Chronic unpredictable stress abrogates the endotoxin tolerance induced by repeated peripheral LPS challenge via the TLR4 signaling pathway.

Endotoxin tolerance is induced by exposure to a repeated LPS challenge. Stress can exacerbate LPS-induced inflammation in the mouse hippocampus. However, the effects of stress on endotoxin tolerance have not been elucidated. The present experiments were designed to assess whether tolerance could be induced in the hippocampus by intraperitoneal injection of LPS at a dose of 250μg/kg for 7days, to investigate the effects of chronic unpredictable stress (CUS) on LPS-induced tolerance, and to assess underlying mechanisms in male Kunming mice. The levels of IL-1β in the hippocampus increased to a plateau after 4days of LPS injection.
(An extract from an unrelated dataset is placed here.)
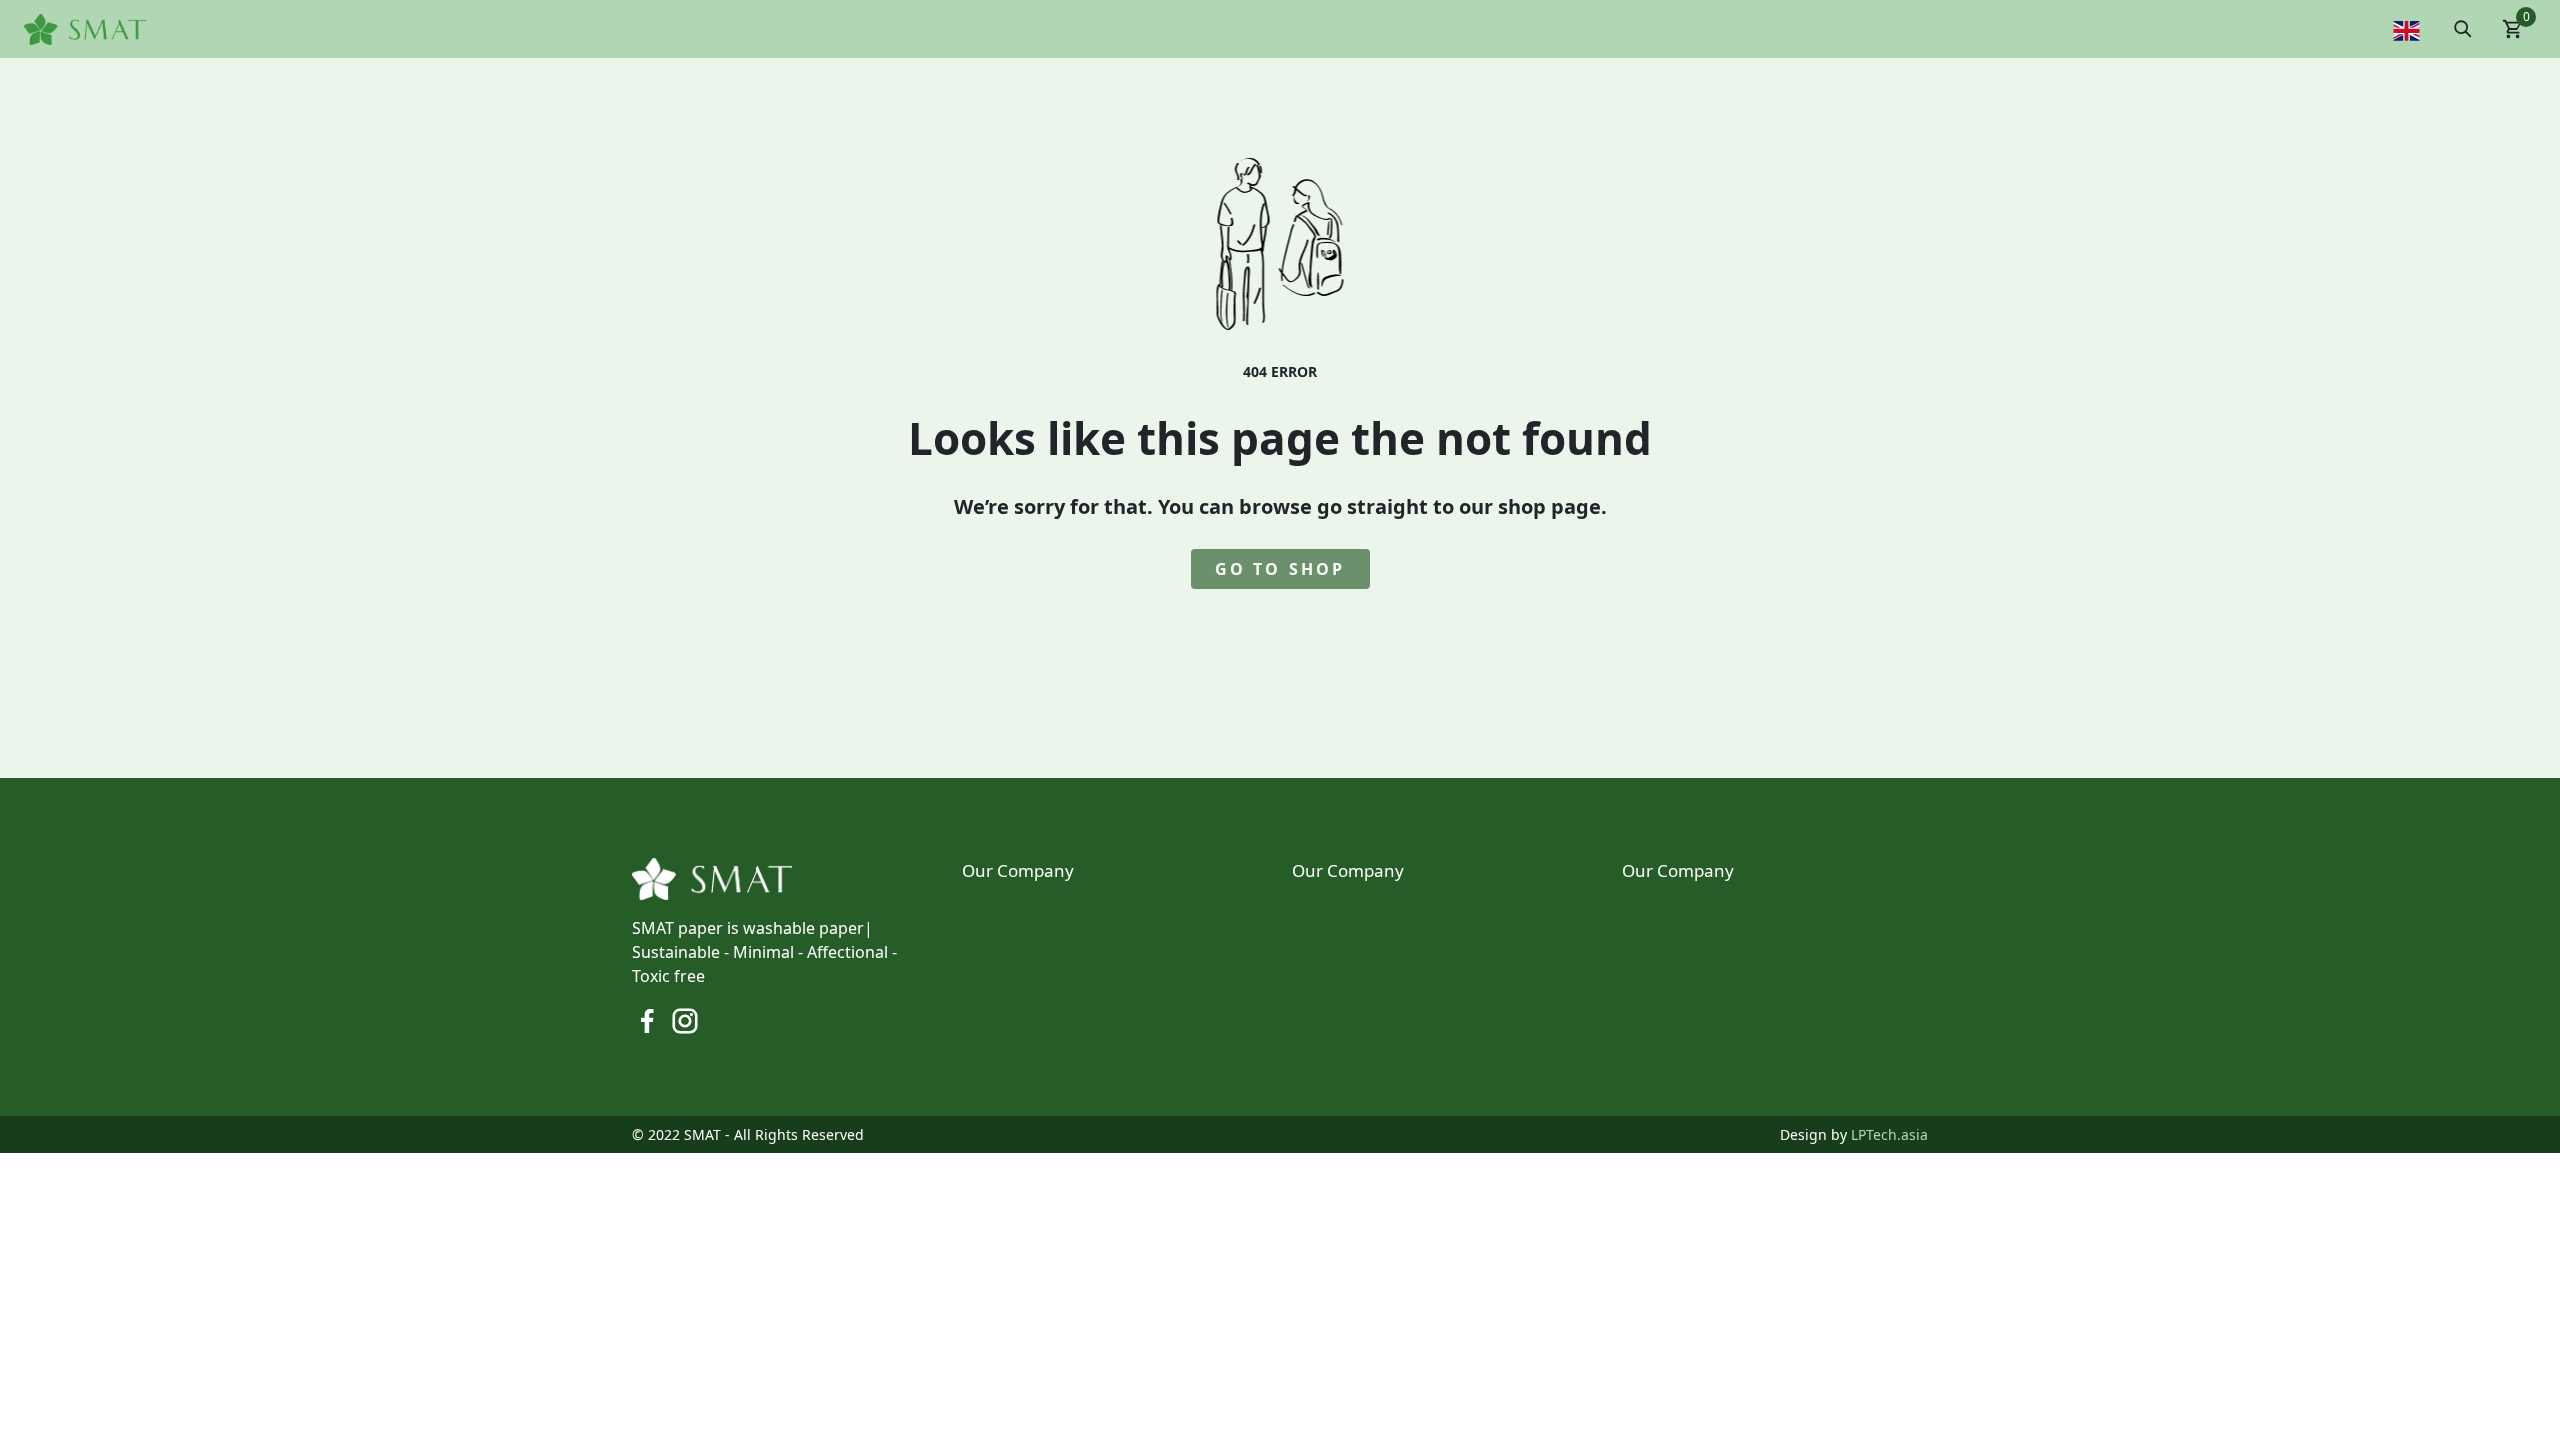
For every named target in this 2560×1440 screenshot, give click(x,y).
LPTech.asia (1889, 1134)
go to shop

When the CUS protocol was performed with concurrent LPS injections for 7days, body weight decreased, and IL-1β expression in the hippocampus increased simultaneously. The expression of TLR4-MyD88-NF-κB signaling molecules and their negative regulators (PI3K, Akt) were also analyzed on day 7 after the last injection. The mRNA expression of TLR4 and MyD88 and the protein levels of TLR4 and NF-κBp65 were significantly increased, but the protein levels of PI3K and p-Akt were significantly decreased in the hippocampus of the mice. In conclusion, our findings show that endotoxin tolerance in the hippocampus was induced after four days of peripheral LPS challenge at a dose of 250μg/kg per day, and CUS abrogated this effect. CUS abolished endotoxin tolerance by reducing PI3K-mediated inhibition of TLR4-MyD88-NF-κB signaling pathways.